YOUR ASSIGNMENT: Go line by line through the data and copy those with the word "Platform".

DATA TO USE:
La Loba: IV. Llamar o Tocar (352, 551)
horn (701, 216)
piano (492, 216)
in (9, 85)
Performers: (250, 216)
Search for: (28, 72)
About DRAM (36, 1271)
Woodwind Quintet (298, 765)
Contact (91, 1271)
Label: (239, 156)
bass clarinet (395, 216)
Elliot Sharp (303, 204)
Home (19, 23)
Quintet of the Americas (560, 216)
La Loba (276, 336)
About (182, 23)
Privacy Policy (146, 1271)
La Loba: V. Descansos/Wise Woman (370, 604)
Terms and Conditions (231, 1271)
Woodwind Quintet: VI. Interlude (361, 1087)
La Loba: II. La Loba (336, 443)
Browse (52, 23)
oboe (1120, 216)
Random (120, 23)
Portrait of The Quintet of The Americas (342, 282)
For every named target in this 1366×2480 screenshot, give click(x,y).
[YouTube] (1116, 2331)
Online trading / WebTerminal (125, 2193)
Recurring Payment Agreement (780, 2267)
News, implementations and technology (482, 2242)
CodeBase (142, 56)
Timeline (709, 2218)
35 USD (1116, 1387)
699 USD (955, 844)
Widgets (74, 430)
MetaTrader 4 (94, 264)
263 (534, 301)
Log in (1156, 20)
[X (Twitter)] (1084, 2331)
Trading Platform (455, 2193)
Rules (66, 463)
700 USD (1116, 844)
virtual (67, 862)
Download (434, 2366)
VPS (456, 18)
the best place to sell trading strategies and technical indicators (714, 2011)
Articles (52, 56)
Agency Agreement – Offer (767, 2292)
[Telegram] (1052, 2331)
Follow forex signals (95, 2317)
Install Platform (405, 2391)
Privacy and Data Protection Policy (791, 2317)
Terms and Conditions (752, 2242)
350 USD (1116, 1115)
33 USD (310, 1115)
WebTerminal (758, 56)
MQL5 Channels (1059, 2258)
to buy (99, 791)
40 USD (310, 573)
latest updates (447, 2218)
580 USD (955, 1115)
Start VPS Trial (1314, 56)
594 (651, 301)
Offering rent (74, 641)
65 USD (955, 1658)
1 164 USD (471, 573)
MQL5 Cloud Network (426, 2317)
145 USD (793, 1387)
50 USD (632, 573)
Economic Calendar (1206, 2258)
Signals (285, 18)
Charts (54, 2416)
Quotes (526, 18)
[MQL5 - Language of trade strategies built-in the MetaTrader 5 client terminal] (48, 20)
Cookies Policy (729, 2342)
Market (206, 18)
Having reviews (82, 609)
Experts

TASK RESPONSE:
Trading Platform (455, 2193)
Install Platform (405, 2391)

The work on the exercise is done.